Fünfter Artikel. Die Stärke festigt vorzugsweise gegen die Todesgefahren im Kriege.
a) Dem widerspricht Folgendes: I. Die Märtyrer sind nicht im Kriege gestorben und werden doch wegen ihrer Seelenstärke gelobt. II. Ambrosius (1. de offic. 35.) sagt: „Die Stärke berücksichtigt einerseits Kriegerisches und andererseits Häusliches.“ Cicero (1. de offic.): „Die meisten meinen, der Krieg stehe allen friedlichen Angelegenheiten in der Stadt voran; diese Meinung muß man mindern. Wollen wir recht urteilen, so sind viele Angelegenheiten in der Stadtverwaltung wichtiger wie die kriegerischen Dinge.“ Die Stärke aber richtet sich auf das Größere und Bedeutendere; also nicht vorzugsweise auf die Todesgefahr im Kriege. III. „In der Absicht, Frieden zu haben, führt man Krieg,“ sagt Augustin. (19. de civ. Dei 12.) Um des zeitlichen Friedens aber darf sich niemand den Gefahren des Todes aussetzen, da solcher Friede die Gelegenheit für viele Ausschweifungen bildet. Also besteht die Tugend der Stärke nicht gerade wesentlich darin, daß sie festigt gegen die Todesgefahren im Kriege. Auf der anderen Seite sagt Aristoteles (3 Ethic. 6.): „Die Stärke besteht im höchsten Grade darin, daß sie gegen Todesgefahren im Kriege die Seele stählt.“
b) Ich antworte, die Stärke festige die Seele gegen die größten Gefahren. Nun gehört es zur Stärke als einer Tugend, daß sie ihrem Wesenscharakter gemäß auf etwas Gutes sich richtet. Somit läßt sich der Mensch nur deshalb nicht durch Todesgefahr zurückhalten, weil er ein Gut erreichen will. Nun droht die Todesgefahr, welche von einer Krankheit oder von Meeressturme oder von Räubern oder von sonst woher kommt, nicht jemandem direkt aus dem Grunde, weil er etwas an sich Gutes erreichen will. Dagegen tritt man der Todesgefahr im Kriege direkt gerade deshalb entgegen, weil das Gemeinbeste durch einen gerechten Krieg verteidigt wird. Ein solch gerechter Krieg jedoch kann auf doppelte Weise bestehen: einmal allgemein, insofern man in der Schlachtreihe fechtet; dann in beschränkten und besonderen Verhältnissen, insofern z. B. ein Richter oder auch eine Privatperson nicht vom rechten Urteilsspruche abgeht aus Furcht vor dem drohenden Schwerte oder vor sonst einem todbringenden Übel. Für Beides stählt die Tugend der Stärke die Seele, daß diese den Tod nicht fürchte; und so ist es wohl wahr, daß die Stärke zumal für Todesgefahren im Kriege die Seele stählt. Der starke verhält sich aber auch gut mit Rücksicht auf die Todesgefahren jeder anderen Gattung, zumal ja der Mensch für jede Tugend sich der Gefahr des Todes aussetzen kann; wie wenn jemand den pestkranken Freund pflegt ohne die Ansteckung und somit den Tod zu fürchten, oder wenn jemand eine fromme Pilgerfahrt nicht unterläßt aus Furcht vor Schiffbruch.

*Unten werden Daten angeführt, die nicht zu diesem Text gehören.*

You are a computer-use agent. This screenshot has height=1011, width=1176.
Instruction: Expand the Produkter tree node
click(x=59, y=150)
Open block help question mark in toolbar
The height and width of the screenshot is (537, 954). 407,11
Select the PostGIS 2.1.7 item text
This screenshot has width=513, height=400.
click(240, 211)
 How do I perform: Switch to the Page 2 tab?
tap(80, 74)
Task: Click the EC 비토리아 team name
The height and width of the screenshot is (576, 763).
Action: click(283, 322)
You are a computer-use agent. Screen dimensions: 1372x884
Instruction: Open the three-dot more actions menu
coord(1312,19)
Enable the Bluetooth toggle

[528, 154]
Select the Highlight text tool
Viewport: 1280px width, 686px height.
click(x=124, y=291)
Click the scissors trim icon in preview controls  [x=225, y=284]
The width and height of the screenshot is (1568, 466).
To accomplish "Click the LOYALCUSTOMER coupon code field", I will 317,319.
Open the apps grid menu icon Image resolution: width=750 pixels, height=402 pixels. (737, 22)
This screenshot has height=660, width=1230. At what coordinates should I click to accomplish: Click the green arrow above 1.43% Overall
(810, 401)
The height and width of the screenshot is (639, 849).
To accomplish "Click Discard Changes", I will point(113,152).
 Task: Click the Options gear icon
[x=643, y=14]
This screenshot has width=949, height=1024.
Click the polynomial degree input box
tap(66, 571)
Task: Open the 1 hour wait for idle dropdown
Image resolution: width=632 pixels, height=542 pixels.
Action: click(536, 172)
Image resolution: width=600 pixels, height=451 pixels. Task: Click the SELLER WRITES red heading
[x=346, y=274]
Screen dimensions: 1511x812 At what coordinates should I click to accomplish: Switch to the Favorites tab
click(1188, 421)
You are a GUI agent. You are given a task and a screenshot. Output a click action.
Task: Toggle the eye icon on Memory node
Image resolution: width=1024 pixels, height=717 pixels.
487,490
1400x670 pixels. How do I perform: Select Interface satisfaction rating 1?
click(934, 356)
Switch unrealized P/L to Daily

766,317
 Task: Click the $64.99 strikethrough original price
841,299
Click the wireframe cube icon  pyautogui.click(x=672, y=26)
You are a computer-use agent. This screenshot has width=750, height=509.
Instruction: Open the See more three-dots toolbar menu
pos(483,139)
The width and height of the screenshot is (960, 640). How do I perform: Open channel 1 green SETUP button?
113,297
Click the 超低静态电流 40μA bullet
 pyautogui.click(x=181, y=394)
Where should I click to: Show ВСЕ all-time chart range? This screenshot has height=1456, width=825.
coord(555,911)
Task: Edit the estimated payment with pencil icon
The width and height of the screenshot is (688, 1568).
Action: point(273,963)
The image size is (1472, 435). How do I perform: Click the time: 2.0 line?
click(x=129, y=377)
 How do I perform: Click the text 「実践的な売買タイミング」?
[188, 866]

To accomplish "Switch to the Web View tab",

c) I. Die Märtyrer hielten den Kampf aus, um das höchste Gut zu erreichen; und somit wird ihre Stärke im höchsten Grade gelobt. Ihr Kampf war ja auch ein Krieg, wie Paulus sagt: „Stark sind sie geworden im Kriege.“ II. Auch in der friedlichen Verwaltung von Staatsangelegenheiten kann Todesgefahr von Feinden her drohen; also besteht da auch mit vollem Recht die eigentliche Seelenstärke. III. Der Friede ist an sich ein Gut und wird deshalb kein Übel, weil sich dessen viele schlecht bedienen; denn viele bedienen sich desselben gut. Auch werden durch den Frieden viele größere Übel verhütet oder gestraft, wie Gottesraub, Mord etc., als jene Übel es sind, die daraus eine Gelegenheit für sich nehmen und die zumal im fleischlichen Ergötzen bestehen.